--- Auszug ---

Entscheidungsstichwort (Thema)

Zulässigkeit der Bildung einer Rückstellung wegen drohender Verluste aus schwebenden Geschäften

 

Leitsatz (redaktionell)

  1. Das Verbot der Bildung von Drohverlustrückstellungen setzt nach dem Sinn und Zweck des § 5 Abs. 4a EStG voraus, dass mit der Aufnahme der Rückstellung in die Bilanz ein entsprechender Aufwand verbunden ist.
  2. Eine im Jahr 1998 im Rahmen eines Anschaffungsgeschäfts (Übernahme eines Geschäftsbereichs mit sämtlichen Aktiva und Passiva) – entsprechend der Bilanzierung bei dem Verkäufer – steuerneutral als Anschaffungskosten ausgewiesene Rückstellung für die Übernahme von Mietverträgen muss daher nicht gewinnerhöhend aufgelöst werden.
 

Normenkette

EStG 1997 § 5 Abs. 4 Buchst. a, § 52 Abs. 6 a

 

Streitjahr(e)

1998

 

Nachgehend

BFH (Urteil vom 16.12.2009; Aktenzeichen I R 102/08)

 

Tatbestand

Die Klägerin betrieb in den Streitjahren ein Unternehmen zur Erbringung von interaktiven multimedialen Diensten.

---

* _Aufgabe_: Was für ein Unternehmen betrieb die Klägerin laut dem Auszug bitte in den Streitjahren?

--- Datensatzinhalt ---

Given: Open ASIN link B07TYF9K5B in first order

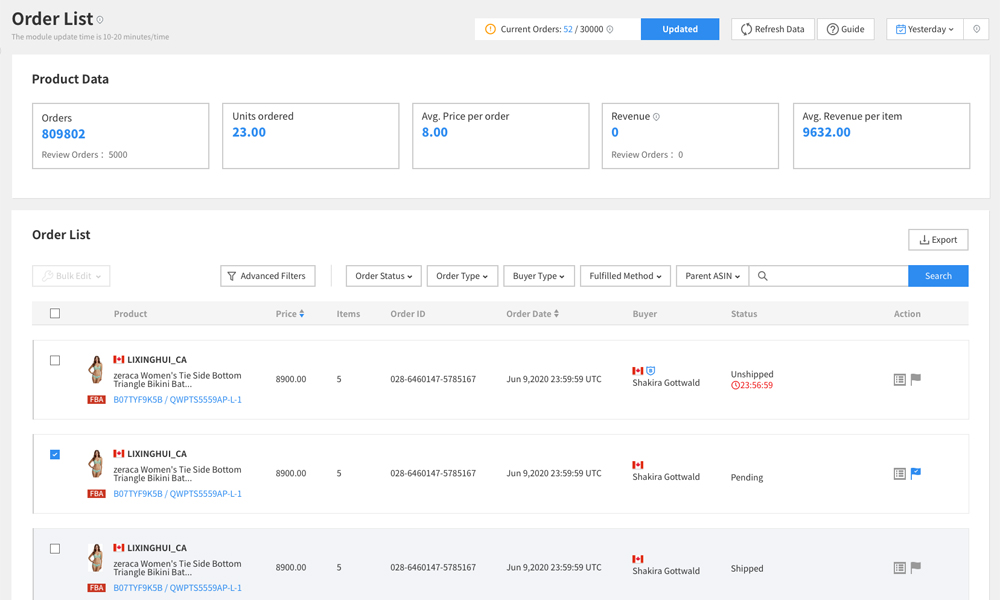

---

* _Lösung_: Ein Unternehmen zur Erbringung von interaktiven multimedialen Diensten.